This section is meant to give an overview of the FutureSystems and how to use for the Big Data Course. In addition to this creating FutureSystems Account, Uploading OpenId and SSH Key and how to instantiate and log into Virtual Machine and accessing Ipython are covered. In the end we discuss about running Python and Java on Virtual Machine.

Lesson 1 - FutureSystems Overview

In this video we introduce FutureSystems in terms of its services and features.

FirstProgram.java: http://openedx.scholargrid.org:18010/c4x/SoIC/INFO-I-523/asset/FirstProgram.java

Video: http://youtu.be/RibpNSyd4qg

Lesson 2 - Creating Portal Account

This lesson explains how to create a portal account, which is the first step in gaining access to FutureSystems.

See Lesson 4 and 7 for SSH key generation on Linux, OSX or Windows.

Video: http://youtu.be/X6zeVEALzTk

Lesson 3 - Upload an OpenId

This lesson explains how to upload and use OpenID to easily log into the FutureSystems portal.

Video: http://youtu.be/rZzpCYWDEpI

Lesson 4 - SSH Key Generation using ssh-keygen command

SSH keys are used to identify user accounts in most systems including FutureSystems.

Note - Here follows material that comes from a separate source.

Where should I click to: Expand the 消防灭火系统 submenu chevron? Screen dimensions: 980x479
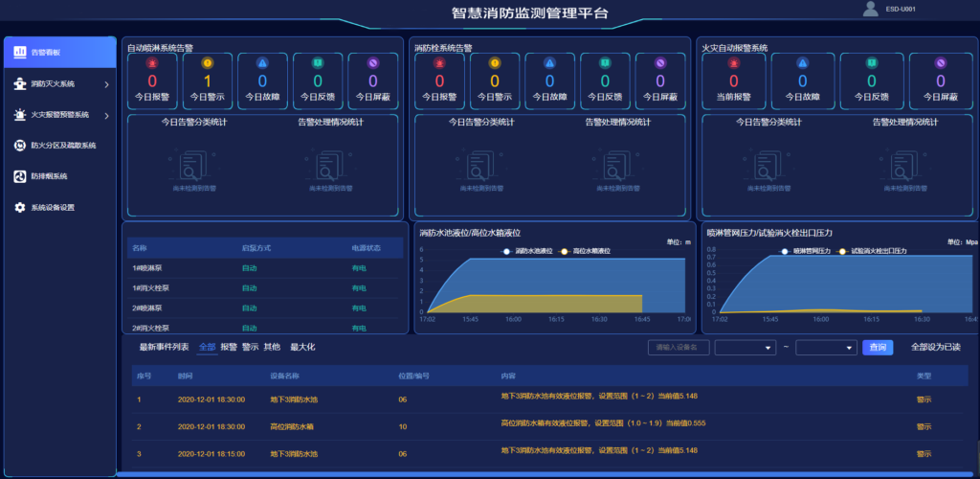106,84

This lesson walks you through generating an SSH key via ssh-keygen command line tool.

Video: http://youtu.be/pQb2VV1zNIc

Lesson 5 - Shell Access via SSH

This lesson explains how to get access FutureSystems resources vis SSH terminal with your registered SSH key.

Video: http://youtu.be/aJDXfvOrzRE

Lesson 6 - Advanced SSH

This lesson shows you how to write SSH ‘config’ file in advanced settings.

Video: http://youtu.be/eYanElmtqMo

Lesson 7 - SSH Key Generation via putty (Windows user only)

This lesson is for Windows users.

You will learn how to create an SSH key using PuTTYgen, add the public key to you FutureSystems portal, and then login using the PuTTY SSH client.

Video: http://youtu.be/irmVJKwWQCU

Lesson 8 - Using FS - Creating VM using Cloudmesh and running IPython

This lesson explains how to log into FutureSystems and our customized shell and menu options that will simplify management of the VMs for this upcoming lessons.

Instruction is at: http://cloudmesh.github.io/introduction_to_cloud_computing/class/cm-mooc/cm-mooc.html

Video: http://youtu.be/nbZbJxheLwc

Section 6 - Physics Case Study

Section Overview

This section starts by describing the LHC accelerator at CERN and evidence found by the experiments suggesting existence of a Higgs Boson. The huge number of authors on a paper, remarks on histograms and Feynman diagrams is followed by an accelerator picture gallery. The next unit is devoted to Python experiments looking at histograms of Higgs Boson production with various forms of shape of signal and various background and with various event totals. Then random variables and some simple principles of statistics are introduced with explanation as to why they are relevant to Physics counting experiments. The unit introduces Gaussian (normal) distributions and explains why they seen so often in natural phenomena. Several Python illustrations are given. Random Numbers with their Generators and Seeds lead to a discussion of Binomial and Poisson Distribution. Monte-Carlo and accept-reject methods. The Central Limit Theorem concludes discussion.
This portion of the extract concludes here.